Submission 4 from PetroAnalytix Team

In this notebook, we try NN with several ideas/code from other contestant:

Alan Richardson (Ausar Geophysical) - PE imputation, method changed using MLPRegressor
Paolo Bestagini - Feature augmentation
Model spearation between Marine and Non Marine



In [1]:

    
import numpy as np
np.random.seed(1337)

import warnings
warnings.filterwarnings("ignore")

import time as tm

import pandas as pd

from keras.models import Sequential, Model
from keras.constraints import maxnorm
from keras.layers import Dense, Dropout, Activation
from keras.utils import np_utils

from sklearn.metrics import f1_score, recall_score, accuracy_score, confusion_matrix
from sklearn.model_selection import LeaveOneGroupOut
from sklearn import preprocessing

import matplotlib as mpl
import matplotlib.pyplot as plt
import matplotlib.colors as colors
from mpl_toolkits.axes_grid1 import make_axes_locatable

%matplotlib inline









    



Using Theano backend.

Load dataset



In [2]:

    
training_data = pd.read_csv('../data/facies_vectors.csv')

Utilities function



In [3]:

    
def accuracy(conf):
    total_correct = 0.
    nb_classes = conf.shape[0]
    for i in np.arange(0,nb_classes):
        total_correct += conf[i][i]
    acc = total_correct/sum(sum(conf))
    return acc

adjacent_facies = np.array([[1], [0, 2], [1], [4], [3, 5], [4, 6, 7], [5, 7], [5, 6, 8], [6, 7]])

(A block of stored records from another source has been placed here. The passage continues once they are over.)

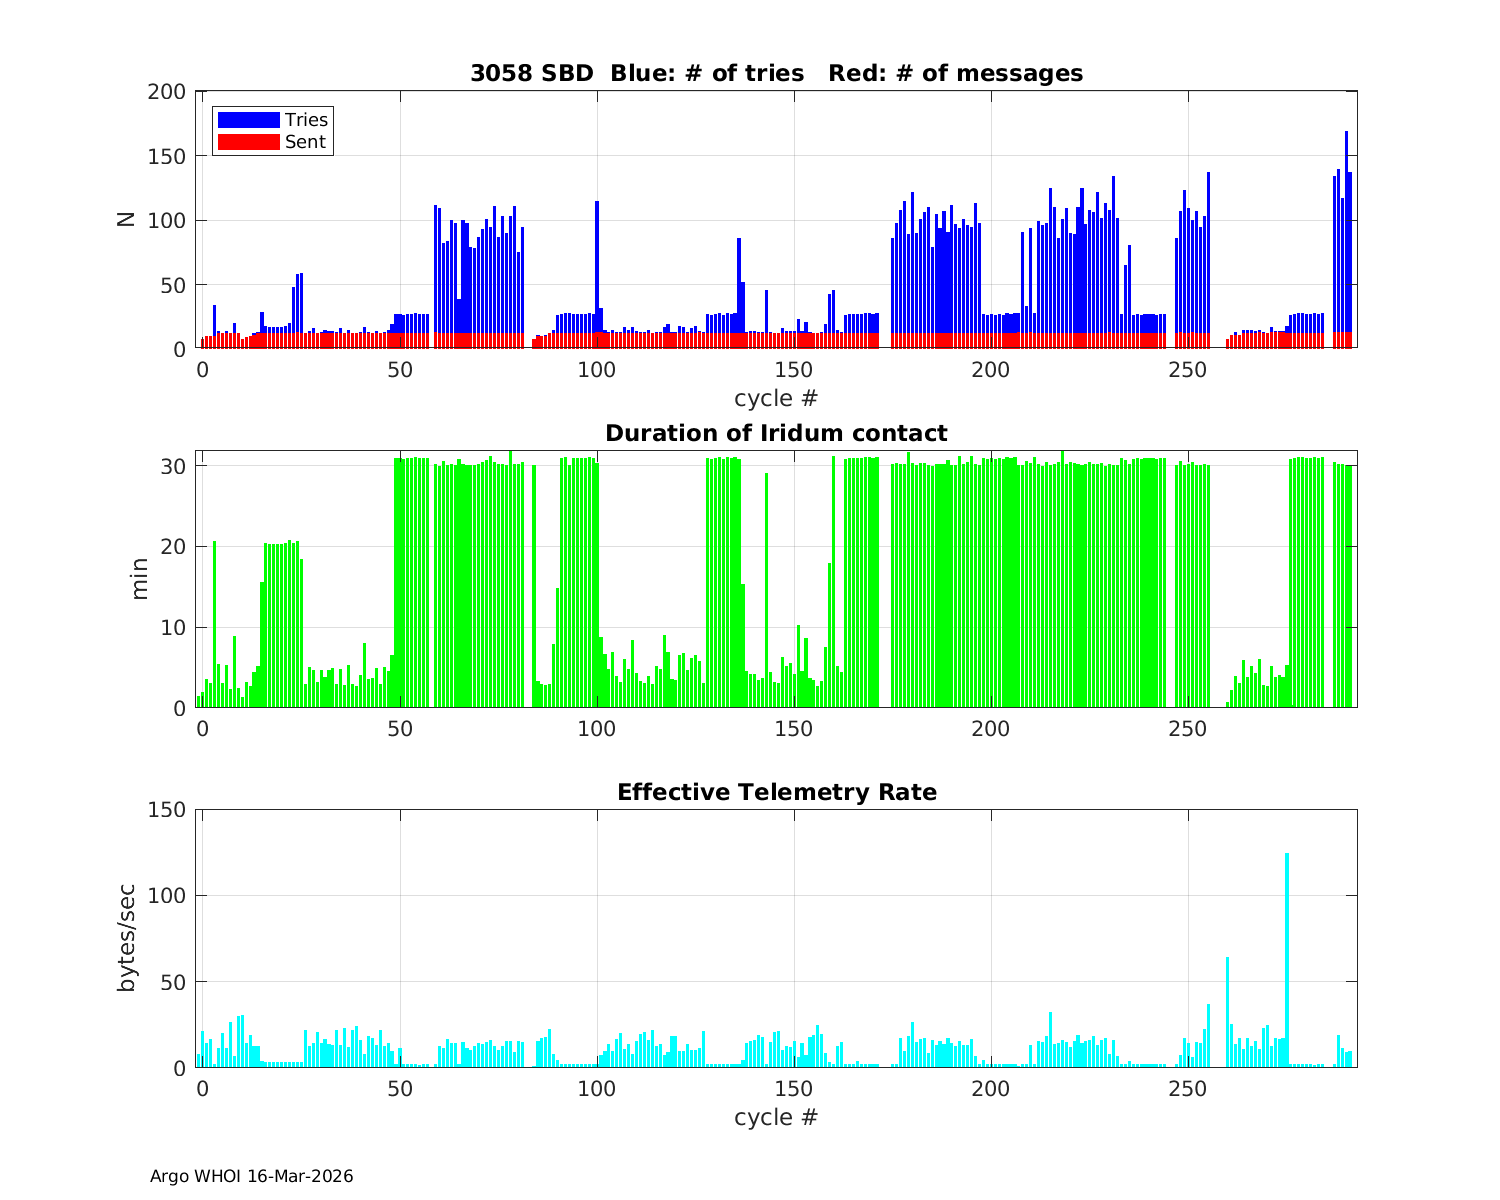Image resolution: width=1500 pixels, height=1200 pixels.
Task: Select the "Sent" legend label text
Action: (x=305, y=142)
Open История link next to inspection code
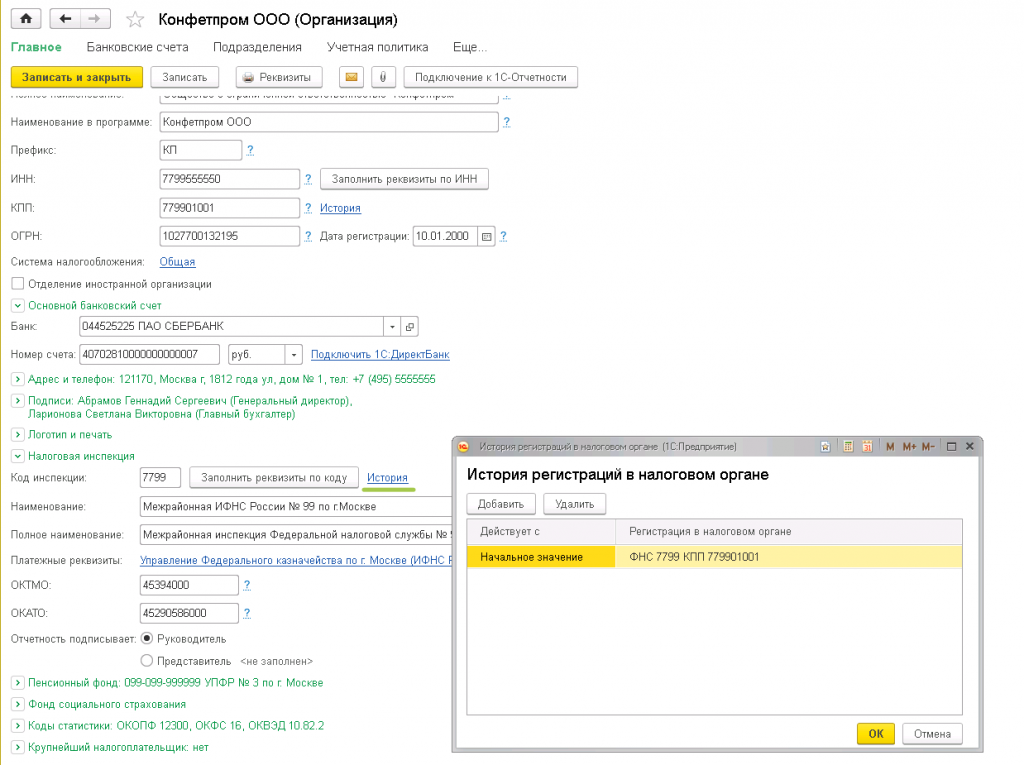 pos(387,478)
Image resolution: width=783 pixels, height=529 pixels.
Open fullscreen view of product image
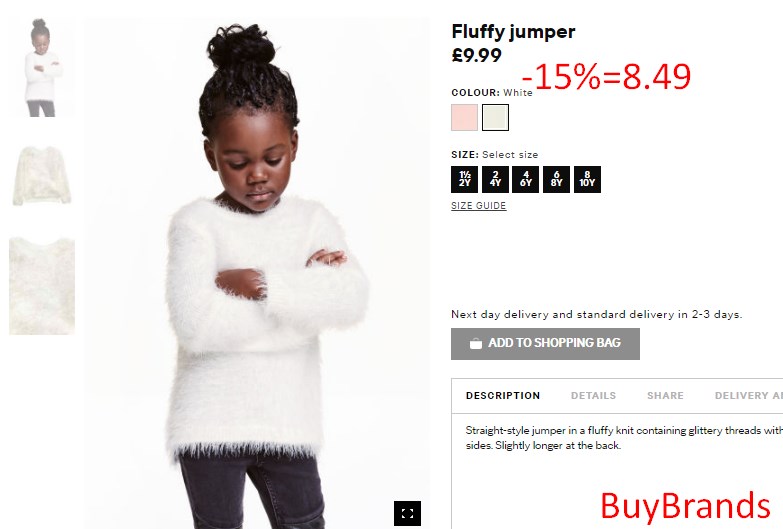[x=407, y=513]
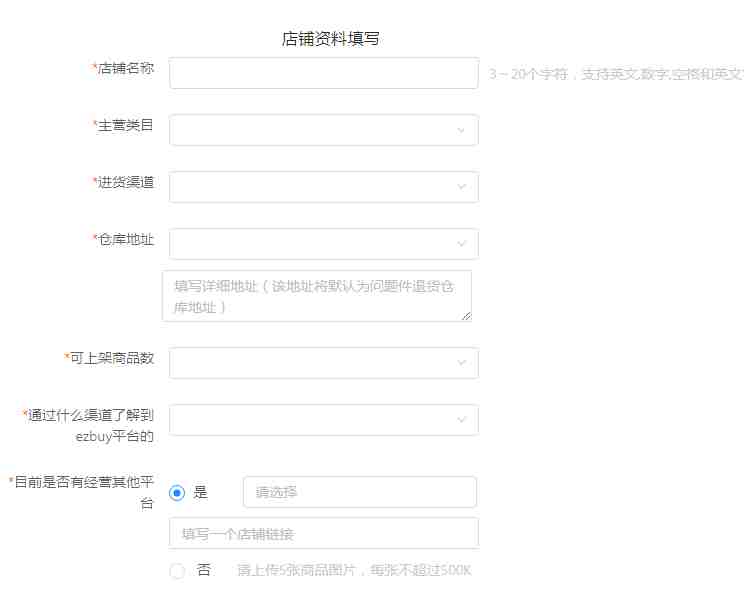Open the 通过什么渠道了解到ezbuy平台的 dropdown
Image resolution: width=756 pixels, height=594 pixels.
coord(324,419)
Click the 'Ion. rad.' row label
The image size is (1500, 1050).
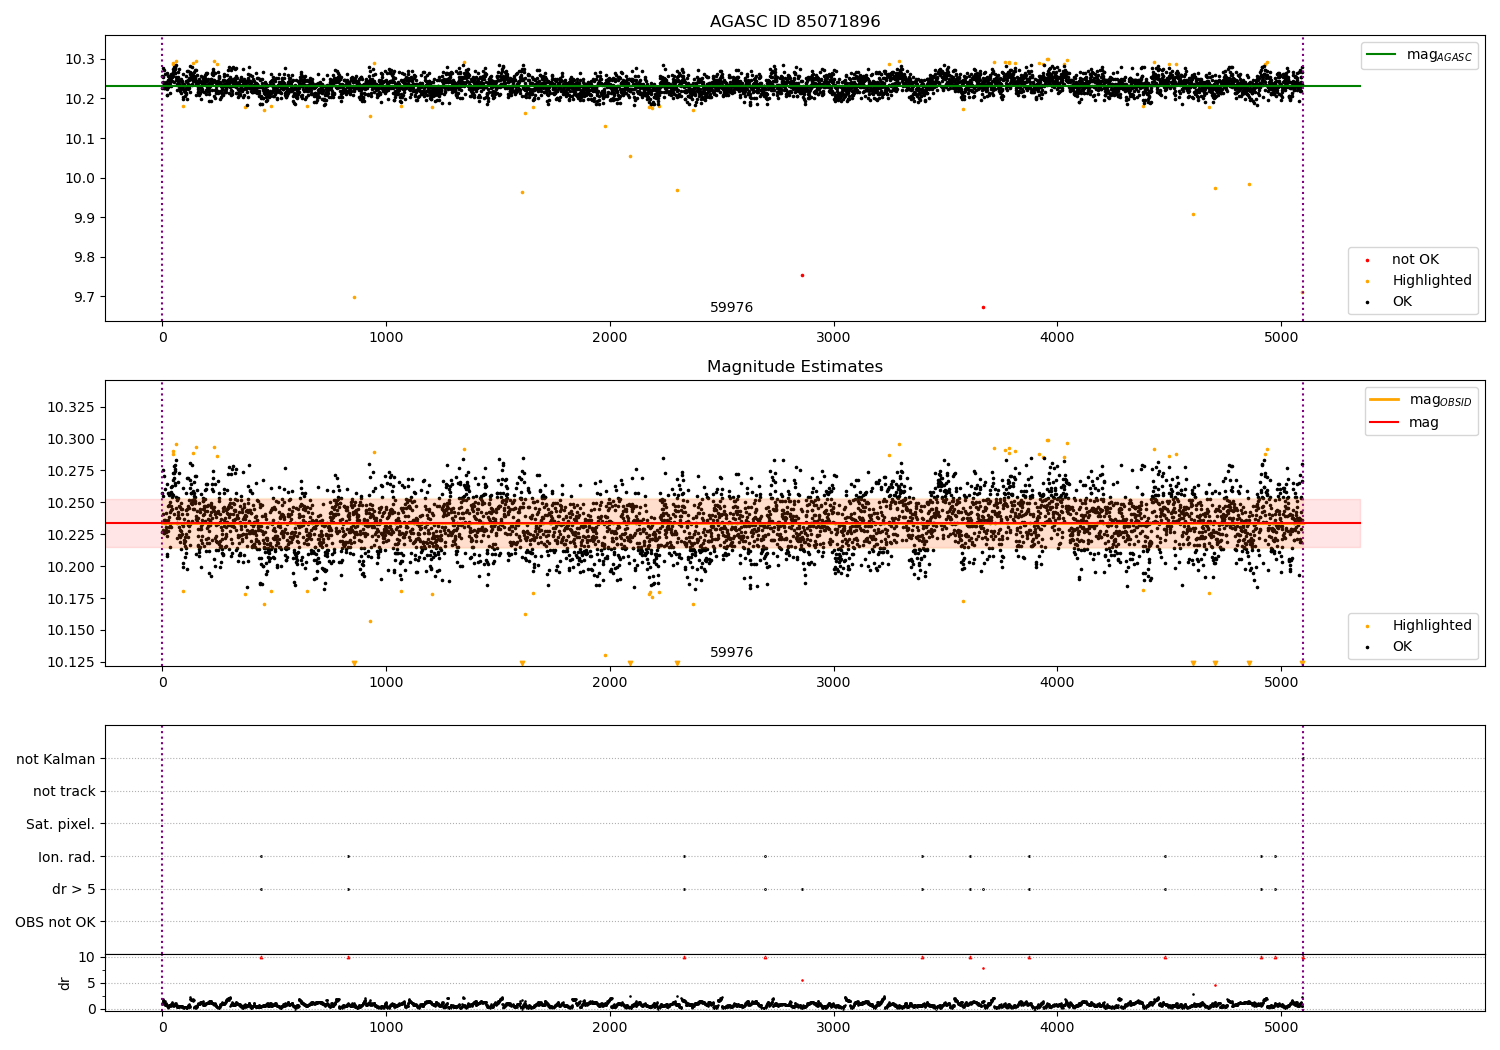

def accuracy_adjacent(conf, adjacent_facies):
    nb_classes = conf.shape[0]
    total_correct = 0.
    for i in np.arange(0,nb_classes):
        total_correct += conf[i][i]
        for j in adjacent_facies[i]:
            total_correct += conf[i][j]
    return total_correct / sum(sum(conf))



In [4]:

    
# 1=sandstone  2=c_siltstone   3=f_siltstone 
# 4=marine_silt_shale 5=mudstone 6=wackestone 7=dolomite
# 8=packstone 9=bafflestone
facies_colors = ['#F4D03F', '#F5B041','#DC7633','#6E2C00',
       '#1B4F72','#2E86C1', '#AED6F1', '#A569BD', '#196F3D']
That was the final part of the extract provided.